INSTRUCTIONS FOR THE TASK
Return nothing but the lines from the line containing "Древо-инфо.Ru (697, 1117)" through the last line of the records, reproduced exactly.
------------------------------------------------
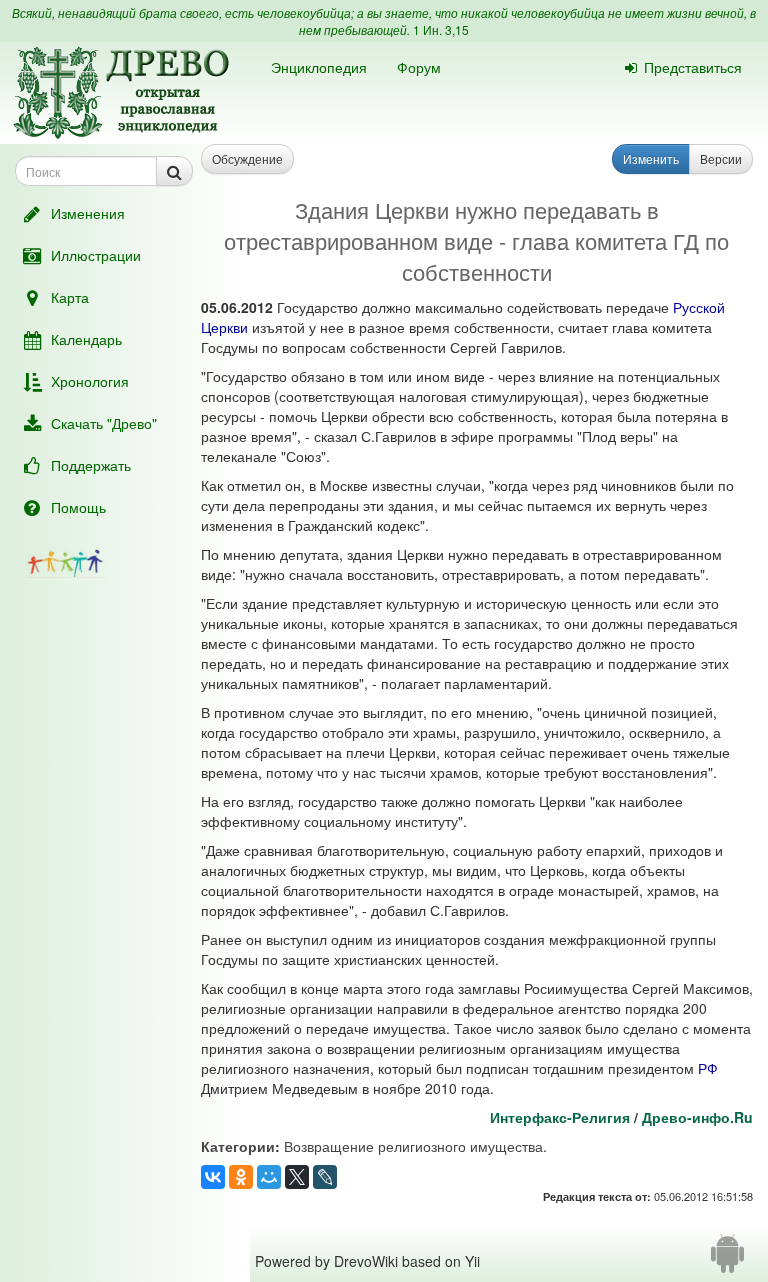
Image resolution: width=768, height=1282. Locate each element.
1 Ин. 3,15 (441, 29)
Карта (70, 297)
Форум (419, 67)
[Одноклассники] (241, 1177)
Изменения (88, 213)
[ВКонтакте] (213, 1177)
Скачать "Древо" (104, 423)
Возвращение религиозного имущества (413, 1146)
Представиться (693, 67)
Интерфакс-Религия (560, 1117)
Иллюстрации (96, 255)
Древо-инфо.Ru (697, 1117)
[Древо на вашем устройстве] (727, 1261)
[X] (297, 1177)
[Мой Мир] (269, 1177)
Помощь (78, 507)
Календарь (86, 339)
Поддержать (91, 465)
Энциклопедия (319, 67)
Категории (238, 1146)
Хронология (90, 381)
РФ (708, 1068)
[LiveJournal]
------------------------------------------------
RESPONSE
Древо-инфо.Ru (697, 1117)
[Древо на вашем устройстве] (727, 1261)
[X] (297, 1177)
[Мой Мир] (269, 1177)
Помощь (78, 507)
Календарь (86, 339)
Поддержать (91, 465)
Энциклопедия (319, 67)
Категории (238, 1146)
Хронология (90, 381)
РФ (708, 1068)
[LiveJournal]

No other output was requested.